Output the whole listing again, exactly as it reads.

**** PROVIDED DATA

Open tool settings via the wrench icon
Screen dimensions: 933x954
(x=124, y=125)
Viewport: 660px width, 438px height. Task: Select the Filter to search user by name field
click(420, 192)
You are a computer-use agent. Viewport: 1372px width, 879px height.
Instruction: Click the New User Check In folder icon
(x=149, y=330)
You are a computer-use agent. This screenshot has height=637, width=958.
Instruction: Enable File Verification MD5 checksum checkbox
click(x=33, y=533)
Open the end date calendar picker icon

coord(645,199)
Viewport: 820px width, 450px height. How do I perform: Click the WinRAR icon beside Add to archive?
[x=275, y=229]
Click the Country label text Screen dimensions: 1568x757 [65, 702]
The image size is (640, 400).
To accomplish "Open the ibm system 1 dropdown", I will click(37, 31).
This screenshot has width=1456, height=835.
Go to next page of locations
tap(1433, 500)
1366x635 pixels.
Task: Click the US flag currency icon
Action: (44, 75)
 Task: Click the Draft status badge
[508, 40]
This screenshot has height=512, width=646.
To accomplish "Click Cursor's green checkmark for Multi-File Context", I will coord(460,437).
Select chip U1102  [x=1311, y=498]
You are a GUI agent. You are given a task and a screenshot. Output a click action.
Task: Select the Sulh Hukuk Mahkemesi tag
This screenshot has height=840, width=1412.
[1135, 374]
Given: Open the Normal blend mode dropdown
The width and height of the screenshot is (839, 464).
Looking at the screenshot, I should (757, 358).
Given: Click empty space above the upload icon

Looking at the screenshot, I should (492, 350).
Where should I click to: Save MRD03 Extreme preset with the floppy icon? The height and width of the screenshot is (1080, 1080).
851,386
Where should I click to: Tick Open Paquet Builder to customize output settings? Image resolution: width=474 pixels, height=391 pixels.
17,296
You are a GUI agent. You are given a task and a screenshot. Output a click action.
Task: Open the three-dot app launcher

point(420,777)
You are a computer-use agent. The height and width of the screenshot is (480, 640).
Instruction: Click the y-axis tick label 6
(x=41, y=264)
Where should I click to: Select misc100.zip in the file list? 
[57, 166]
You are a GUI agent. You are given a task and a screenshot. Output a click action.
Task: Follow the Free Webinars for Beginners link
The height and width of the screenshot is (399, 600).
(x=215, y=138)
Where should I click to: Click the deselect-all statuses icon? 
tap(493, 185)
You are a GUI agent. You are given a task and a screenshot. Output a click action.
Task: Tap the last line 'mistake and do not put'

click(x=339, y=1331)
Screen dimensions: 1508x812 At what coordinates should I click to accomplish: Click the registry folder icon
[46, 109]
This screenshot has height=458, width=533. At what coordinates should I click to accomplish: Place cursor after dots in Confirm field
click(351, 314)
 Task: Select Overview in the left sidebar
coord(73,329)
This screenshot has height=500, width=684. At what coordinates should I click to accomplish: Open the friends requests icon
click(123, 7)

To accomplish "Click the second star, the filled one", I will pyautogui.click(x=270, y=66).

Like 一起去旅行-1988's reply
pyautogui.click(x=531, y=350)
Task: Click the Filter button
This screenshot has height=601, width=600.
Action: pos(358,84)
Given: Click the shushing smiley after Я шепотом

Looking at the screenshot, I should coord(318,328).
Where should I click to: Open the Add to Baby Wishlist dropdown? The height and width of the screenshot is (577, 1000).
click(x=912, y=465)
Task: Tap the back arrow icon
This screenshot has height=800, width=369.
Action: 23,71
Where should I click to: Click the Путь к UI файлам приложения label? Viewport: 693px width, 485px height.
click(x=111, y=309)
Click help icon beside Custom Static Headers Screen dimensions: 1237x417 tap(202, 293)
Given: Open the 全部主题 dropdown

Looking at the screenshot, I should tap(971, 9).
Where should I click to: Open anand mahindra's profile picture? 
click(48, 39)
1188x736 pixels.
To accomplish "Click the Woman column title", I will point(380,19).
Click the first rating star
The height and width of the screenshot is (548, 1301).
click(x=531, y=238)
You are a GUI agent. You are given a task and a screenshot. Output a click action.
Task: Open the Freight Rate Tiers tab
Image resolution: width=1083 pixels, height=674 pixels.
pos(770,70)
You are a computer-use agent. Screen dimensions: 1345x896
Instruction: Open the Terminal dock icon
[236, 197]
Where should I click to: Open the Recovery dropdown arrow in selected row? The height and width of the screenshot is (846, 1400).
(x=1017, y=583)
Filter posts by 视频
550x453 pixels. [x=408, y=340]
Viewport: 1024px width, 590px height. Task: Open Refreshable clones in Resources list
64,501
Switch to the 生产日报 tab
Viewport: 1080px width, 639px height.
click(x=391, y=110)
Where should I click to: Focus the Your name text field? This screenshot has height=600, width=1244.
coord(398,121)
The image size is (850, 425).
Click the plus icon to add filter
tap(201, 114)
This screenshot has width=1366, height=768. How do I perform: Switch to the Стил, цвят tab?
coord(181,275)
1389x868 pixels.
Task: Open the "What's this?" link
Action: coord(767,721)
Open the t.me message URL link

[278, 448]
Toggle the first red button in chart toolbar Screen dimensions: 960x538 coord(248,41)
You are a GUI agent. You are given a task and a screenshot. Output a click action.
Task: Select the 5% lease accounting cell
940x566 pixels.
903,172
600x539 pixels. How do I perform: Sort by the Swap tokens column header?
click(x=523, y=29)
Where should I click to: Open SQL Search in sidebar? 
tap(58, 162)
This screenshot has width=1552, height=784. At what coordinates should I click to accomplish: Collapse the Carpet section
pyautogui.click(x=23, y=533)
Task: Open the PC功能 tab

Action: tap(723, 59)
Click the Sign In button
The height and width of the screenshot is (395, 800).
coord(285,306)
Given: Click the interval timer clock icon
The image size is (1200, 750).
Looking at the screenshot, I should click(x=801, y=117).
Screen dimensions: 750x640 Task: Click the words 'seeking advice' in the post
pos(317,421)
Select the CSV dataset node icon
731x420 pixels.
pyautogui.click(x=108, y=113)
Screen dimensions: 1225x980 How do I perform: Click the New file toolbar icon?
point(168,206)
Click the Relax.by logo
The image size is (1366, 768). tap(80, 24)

********

**ANSWER FOR THIS EXERCISE**
Open tool settings via the wrench icon
Screen dimensions: 933x954
(x=124, y=125)
Viewport: 660px width, 438px height. Task: Select the Filter to search user by name field
click(420, 192)
You are a computer-use agent. Viewport: 1372px width, 879px height.
Instruction: Click the New User Check In folder icon
(x=149, y=330)
You are a computer-use agent. This screenshot has height=637, width=958.
Instruction: Enable File Verification MD5 checksum checkbox
click(x=33, y=533)
Open the end date calendar picker icon

coord(645,199)
Viewport: 820px width, 450px height. How do I perform: Click the WinRAR icon beside Add to archive?
[x=275, y=229]
Click the Country label text Screen dimensions: 1568x757 [65, 702]
The image size is (640, 400).
To accomplish "Open the ibm system 1 dropdown", I will click(37, 31).
This screenshot has width=1456, height=835.
Go to next page of locations
tap(1433, 500)
1366x635 pixels.
Task: Click the US flag currency icon
Action: (44, 75)
 Task: Click the Draft status badge
[508, 40]
This screenshot has height=512, width=646.
To accomplish "Click Cursor's green checkmark for Multi-File Context", I will coord(460,437).
Select chip U1102  [x=1311, y=498]
You are a GUI agent. You are given a task and a screenshot. Output a click action.
Task: Select the Sulh Hukuk Mahkemesi tag
This screenshot has height=840, width=1412.
[1135, 374]
Given: Open the Normal blend mode dropdown
The width and height of the screenshot is (839, 464).
Looking at the screenshot, I should (757, 358).
Given: Click empty space above the upload icon

Looking at the screenshot, I should (492, 350).
Where should I click to: Save MRD03 Extreme preset with the floppy icon? The height and width of the screenshot is (1080, 1080).
851,386
Where should I click to: Tick Open Paquet Builder to customize output settings? Image resolution: width=474 pixels, height=391 pixels.
17,296
You are a GUI agent. You are given a task and a screenshot. Output a click action.
Task: Open the three-dot app launcher

point(420,777)
You are a computer-use agent. The height and width of the screenshot is (480, 640).
Instruction: Click the y-axis tick label 6
(x=41, y=264)
Where should I click to: Select misc100.zip in the file list? 
[57, 166]
You are a GUI agent. You are given a task and a screenshot. Output a click action.
Task: Follow the Free Webinars for Beginners link
The height and width of the screenshot is (399, 600).
(x=215, y=138)
Where should I click to: Click the deselect-all statuses icon? 
tap(493, 185)
You are a GUI agent. You are given a task and a screenshot. Output a click action.
Task: Tap the last line 'mistake and do not put'

click(x=339, y=1331)
Screen dimensions: 1508x812 At what coordinates should I click to accomplish: Click the registry folder icon
[46, 109]
This screenshot has height=458, width=533. At what coordinates should I click to accomplish: Place cursor after dots in Confirm field
click(351, 314)
 Task: Select Overview in the left sidebar
coord(73,329)
This screenshot has height=500, width=684. At what coordinates should I click to accomplish: Open the friends requests icon
click(123, 7)

To accomplish "Click the second star, the filled one", I will pyautogui.click(x=270, y=66).

Like 一起去旅行-1988's reply
pyautogui.click(x=531, y=350)
Task: Click the Filter button
This screenshot has height=601, width=600.
Action: pos(358,84)
Given: Click the shushing smiley after Я шепотом

Looking at the screenshot, I should coord(318,328).
Where should I click to: Open the Add to Baby Wishlist dropdown? The height and width of the screenshot is (577, 1000).
click(x=912, y=465)
Task: Tap the back arrow icon
This screenshot has height=800, width=369.
Action: 23,71
Where should I click to: Click the Путь к UI файлам приложения label? Viewport: 693px width, 485px height.
click(x=111, y=309)
Click help icon beside Custom Static Headers Screen dimensions: 1237x417 tap(202, 293)
Given: Open the 全部主题 dropdown

Looking at the screenshot, I should tap(971, 9).
Where should I click to: Open anand mahindra's profile picture? 
click(48, 39)
1188x736 pixels.
To accomplish "Click the Woman column title", I will point(380,19).
Click the first rating star
The height and width of the screenshot is (548, 1301).
click(x=531, y=238)
You are a GUI agent. You are given a task and a screenshot. Output a click action.
Task: Open the Freight Rate Tiers tab
Image resolution: width=1083 pixels, height=674 pixels.
pos(770,70)
You are a computer-use agent. Screen dimensions: 1345x896
Instruction: Open the Terminal dock icon
[236, 197]
Where should I click to: Open the Recovery dropdown arrow in selected row? The height and width of the screenshot is (846, 1400).
(x=1017, y=583)
Filter posts by 视频
550x453 pixels. [x=408, y=340]
Viewport: 1024px width, 590px height. Task: Open Refreshable clones in Resources list
64,501
Switch to the 生产日报 tab
Viewport: 1080px width, 639px height.
click(x=391, y=110)
Where should I click to: Focus the Your name text field? This screenshot has height=600, width=1244.
coord(398,121)
The image size is (850, 425).
Click the plus icon to add filter
tap(201, 114)
This screenshot has width=1366, height=768. How do I perform: Switch to the Стил, цвят tab?
coord(181,275)
1389x868 pixels.
Task: Open the "What's this?" link
Action: coord(767,721)
Open the t.me message URL link

[278, 448]
Toggle the first red button in chart toolbar Screen dimensions: 960x538 coord(248,41)
You are a GUI agent. You are given a task and a screenshot. Output a click action.
Task: Select the 5% lease accounting cell
940x566 pixels.
903,172
600x539 pixels. How do I perform: Sort by the Swap tokens column header?
click(x=523, y=29)
Where should I click to: Open SQL Search in sidebar? 
tap(58, 162)
This screenshot has width=1552, height=784. At what coordinates should I click to accomplish: Collapse the Carpet section
pyautogui.click(x=23, y=533)
Task: Open the PC功能 tab

Action: tap(723, 59)
Click the Sign In button
The height and width of the screenshot is (395, 800).
coord(285,306)
Given: Click the interval timer clock icon
The image size is (1200, 750).
Looking at the screenshot, I should click(x=801, y=117).
Screen dimensions: 750x640 Task: Click the words 'seeking advice' in the post
pos(317,421)
Select the CSV dataset node icon
731x420 pixels.
pyautogui.click(x=108, y=113)
Screen dimensions: 1225x980 How do I perform: Click the New file toolbar icon?
point(168,206)
Click the Relax.by logo
The image size is (1366, 768). tap(80, 24)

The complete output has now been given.